Lars-Ola Damm has for more than 15 years been employed by Ericsson, which is one of the largest ICT companies in the world. There he has had several roles, including software development assignments, driving global process improvement initiatives, and various management positions. He has during this time also been active in several research collaboration projects between Ericsson and academia. Currently, he is line responsible for a software product that is a core application in the mobile network, managing transactions for almost 2 billion subscribers world-wide.
Furthermore, he has a Ph.D. in the field of Software Engineering, including a number of published empirical studies. The key focus of the thesis was the proposal of a quality measurement approach that also became widely adopted throughout the company.
Lessons learnt from industry-academia collaboration on global software engineering.
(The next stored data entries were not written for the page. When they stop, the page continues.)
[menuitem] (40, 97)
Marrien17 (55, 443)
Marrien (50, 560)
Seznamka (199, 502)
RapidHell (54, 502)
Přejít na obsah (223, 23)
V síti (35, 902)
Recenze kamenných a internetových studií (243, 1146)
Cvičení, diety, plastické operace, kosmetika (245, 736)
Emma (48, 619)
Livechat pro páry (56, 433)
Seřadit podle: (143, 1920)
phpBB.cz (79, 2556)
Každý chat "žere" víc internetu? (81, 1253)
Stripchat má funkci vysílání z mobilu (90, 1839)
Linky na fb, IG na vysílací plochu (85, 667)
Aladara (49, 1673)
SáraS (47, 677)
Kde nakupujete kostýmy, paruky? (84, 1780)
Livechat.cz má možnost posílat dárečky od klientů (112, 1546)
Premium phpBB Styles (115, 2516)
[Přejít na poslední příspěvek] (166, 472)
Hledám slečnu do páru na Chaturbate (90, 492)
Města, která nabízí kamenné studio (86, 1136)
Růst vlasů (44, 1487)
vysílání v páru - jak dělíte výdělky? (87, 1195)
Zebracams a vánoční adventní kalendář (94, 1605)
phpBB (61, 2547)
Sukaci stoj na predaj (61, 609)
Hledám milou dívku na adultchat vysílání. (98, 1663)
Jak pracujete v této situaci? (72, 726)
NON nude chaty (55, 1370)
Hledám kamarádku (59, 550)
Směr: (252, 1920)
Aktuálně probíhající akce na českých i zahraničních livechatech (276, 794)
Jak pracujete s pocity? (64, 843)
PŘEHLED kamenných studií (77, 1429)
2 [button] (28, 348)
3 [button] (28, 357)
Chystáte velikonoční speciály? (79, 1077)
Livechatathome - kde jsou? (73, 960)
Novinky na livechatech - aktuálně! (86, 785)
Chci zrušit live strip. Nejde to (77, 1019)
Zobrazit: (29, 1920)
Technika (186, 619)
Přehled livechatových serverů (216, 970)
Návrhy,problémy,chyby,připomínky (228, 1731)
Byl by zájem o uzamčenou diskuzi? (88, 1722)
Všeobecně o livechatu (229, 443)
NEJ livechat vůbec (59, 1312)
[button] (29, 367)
Ericsson has collaborated with academia regarding research on Global Software Engineering (GSE) over the last 8 years. The key focus of the research has been to evaluate different strategies to distributing software development across multiple geographical locations. The results include guidelines and lessons learned on software transfers and distributed development. Furthermore, case studies have been conducted to determine how efficient different strategies are. This talk will summarize this research from an industry-partner perspective. It will also provide some recommendations on considerations for researchers to make to be successful with industrial case studies.
Gudrun Svensson Ph.D, is senior lecturer in Swedish as a second language at the Linnaeus University in Växjö. For many years she taught Swedish as a second language, Swedish and English at upper secondary level. At present she is active in teacher training, in-service training and skills development in the field.
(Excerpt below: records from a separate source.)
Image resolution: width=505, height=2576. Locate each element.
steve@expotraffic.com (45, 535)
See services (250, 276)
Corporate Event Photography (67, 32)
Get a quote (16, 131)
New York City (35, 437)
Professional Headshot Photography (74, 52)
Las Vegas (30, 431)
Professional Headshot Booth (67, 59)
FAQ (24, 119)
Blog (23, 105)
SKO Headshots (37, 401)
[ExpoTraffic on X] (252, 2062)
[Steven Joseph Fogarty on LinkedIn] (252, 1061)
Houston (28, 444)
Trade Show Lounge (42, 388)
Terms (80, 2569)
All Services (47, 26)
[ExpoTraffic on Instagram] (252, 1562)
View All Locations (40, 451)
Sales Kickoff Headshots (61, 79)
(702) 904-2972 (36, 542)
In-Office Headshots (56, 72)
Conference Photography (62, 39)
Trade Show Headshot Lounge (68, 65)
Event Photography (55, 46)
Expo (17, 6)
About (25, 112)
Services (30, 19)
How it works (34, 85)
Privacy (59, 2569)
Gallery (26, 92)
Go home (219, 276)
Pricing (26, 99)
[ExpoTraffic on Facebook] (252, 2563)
Doctor Svensson has done research into linguistic variation in multilingual environments but today she aims her research at in-field studies of mutlilingualism in cooperation with teachers and students. An increasing focus for her studies is translanguaging as an element in all school subjects.
Based on research into successful learning of a second language she is also involved in the development of digital learning tools in Swedish as a second language.
Translanguaging space in an educational game.
The educational adventure game Sweet City is developed by Universal Learning Games in cooperation with Gudrun Svensson, a language researcher at the Linnaeus University.
The linguistic construction of the game emanates from two language learning principles, Total Physical Response (Asher 1988) implemented in the game through an avatar that gives the learner the opportunity to monitor his or her own learning, and Translanguaging (i.e. Williams 1996) with the concept that all languages that an individual has access to are part of a common well of linguistic experiences. Thus, all linguistic development relies on previous experience which is a support for learning and memory.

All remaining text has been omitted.